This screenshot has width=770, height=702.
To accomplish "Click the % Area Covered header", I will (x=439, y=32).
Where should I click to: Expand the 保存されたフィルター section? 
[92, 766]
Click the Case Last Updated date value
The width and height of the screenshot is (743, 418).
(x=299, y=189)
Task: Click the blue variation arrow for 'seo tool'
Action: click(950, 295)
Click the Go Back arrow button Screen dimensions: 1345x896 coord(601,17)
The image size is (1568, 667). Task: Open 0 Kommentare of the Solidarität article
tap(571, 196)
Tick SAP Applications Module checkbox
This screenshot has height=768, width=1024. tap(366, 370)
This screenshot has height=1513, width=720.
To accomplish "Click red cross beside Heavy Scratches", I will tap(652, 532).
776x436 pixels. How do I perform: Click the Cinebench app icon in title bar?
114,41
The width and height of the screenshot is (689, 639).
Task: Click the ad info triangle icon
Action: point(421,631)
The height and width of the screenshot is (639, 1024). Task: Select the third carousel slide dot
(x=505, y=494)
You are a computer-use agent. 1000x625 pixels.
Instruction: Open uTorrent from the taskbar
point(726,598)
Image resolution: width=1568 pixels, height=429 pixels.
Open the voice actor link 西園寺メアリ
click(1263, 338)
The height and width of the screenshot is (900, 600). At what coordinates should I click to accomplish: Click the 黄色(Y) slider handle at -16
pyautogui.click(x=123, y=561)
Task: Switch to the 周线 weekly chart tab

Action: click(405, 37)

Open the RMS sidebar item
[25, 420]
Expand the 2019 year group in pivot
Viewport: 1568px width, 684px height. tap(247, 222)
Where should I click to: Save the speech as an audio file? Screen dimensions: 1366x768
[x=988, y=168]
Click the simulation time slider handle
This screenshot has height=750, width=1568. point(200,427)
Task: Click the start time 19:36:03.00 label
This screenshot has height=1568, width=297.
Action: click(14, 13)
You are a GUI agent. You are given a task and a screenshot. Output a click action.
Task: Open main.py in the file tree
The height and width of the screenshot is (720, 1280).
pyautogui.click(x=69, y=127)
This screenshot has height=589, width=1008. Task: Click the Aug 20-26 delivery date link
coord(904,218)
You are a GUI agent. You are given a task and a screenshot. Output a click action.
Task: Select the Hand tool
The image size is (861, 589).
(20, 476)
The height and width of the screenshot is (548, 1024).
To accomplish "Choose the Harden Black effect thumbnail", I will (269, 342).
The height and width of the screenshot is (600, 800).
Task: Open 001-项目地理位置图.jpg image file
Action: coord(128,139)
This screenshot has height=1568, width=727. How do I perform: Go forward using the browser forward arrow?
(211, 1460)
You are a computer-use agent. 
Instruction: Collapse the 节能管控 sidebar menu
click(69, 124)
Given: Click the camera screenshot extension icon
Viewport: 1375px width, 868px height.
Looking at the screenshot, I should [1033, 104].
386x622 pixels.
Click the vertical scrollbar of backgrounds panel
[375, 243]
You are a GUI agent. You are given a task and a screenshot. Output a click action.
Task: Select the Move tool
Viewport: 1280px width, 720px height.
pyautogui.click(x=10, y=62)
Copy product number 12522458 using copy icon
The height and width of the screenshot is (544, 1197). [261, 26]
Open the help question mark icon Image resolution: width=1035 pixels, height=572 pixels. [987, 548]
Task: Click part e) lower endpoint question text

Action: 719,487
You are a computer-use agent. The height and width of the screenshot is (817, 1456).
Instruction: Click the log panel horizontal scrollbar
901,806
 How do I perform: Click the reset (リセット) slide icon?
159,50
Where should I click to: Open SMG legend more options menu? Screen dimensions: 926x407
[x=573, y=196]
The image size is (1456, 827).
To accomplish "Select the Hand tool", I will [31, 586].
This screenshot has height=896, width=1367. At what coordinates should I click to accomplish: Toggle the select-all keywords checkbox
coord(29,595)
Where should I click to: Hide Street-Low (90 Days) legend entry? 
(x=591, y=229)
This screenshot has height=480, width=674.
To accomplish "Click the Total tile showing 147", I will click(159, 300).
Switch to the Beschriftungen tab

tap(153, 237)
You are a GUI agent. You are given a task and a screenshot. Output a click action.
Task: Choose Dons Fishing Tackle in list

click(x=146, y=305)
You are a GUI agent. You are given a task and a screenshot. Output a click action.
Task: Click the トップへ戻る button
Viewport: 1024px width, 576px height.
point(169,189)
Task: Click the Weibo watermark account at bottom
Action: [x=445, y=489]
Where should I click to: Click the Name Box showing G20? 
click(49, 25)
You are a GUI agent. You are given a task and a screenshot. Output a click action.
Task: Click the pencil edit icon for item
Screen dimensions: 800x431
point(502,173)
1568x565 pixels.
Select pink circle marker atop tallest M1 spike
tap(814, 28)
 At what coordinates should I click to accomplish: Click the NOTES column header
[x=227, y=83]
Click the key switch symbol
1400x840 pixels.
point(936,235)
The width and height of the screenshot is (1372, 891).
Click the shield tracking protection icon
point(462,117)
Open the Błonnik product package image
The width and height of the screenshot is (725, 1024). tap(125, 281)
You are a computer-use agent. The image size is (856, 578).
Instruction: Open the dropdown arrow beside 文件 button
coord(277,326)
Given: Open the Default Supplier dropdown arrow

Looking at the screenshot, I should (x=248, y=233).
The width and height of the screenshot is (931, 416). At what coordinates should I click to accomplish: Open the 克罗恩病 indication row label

● ● ● ●

Can you return, word for word, the rows from the line containing "This screenshot has height=896, width=1367." through the line containing "Action: [x=445, y=489]", including both of those lines?

Task solution:
This screenshot has height=896, width=1367. At what coordinates should I click to accomplish: Toggle the select-all keywords checkbox
coord(29,595)
Where should I click to: Hide Street-Low (90 Days) legend entry? 
(x=591, y=229)
This screenshot has height=480, width=674.
To accomplish "Click the Total tile showing 147", I will click(159, 300).
Switch to the Beschriftungen tab

tap(153, 237)
You are a GUI agent. You are given a task and a screenshot. Output a click action.
Task: Choose Dons Fishing Tackle in list

click(x=146, y=305)
You are a GUI agent. You are given a task and a screenshot. Output a click action.
Task: Click the トップへ戻る button
Viewport: 1024px width, 576px height.
point(169,189)
Task: Click the Weibo watermark account at bottom
Action: [x=445, y=489]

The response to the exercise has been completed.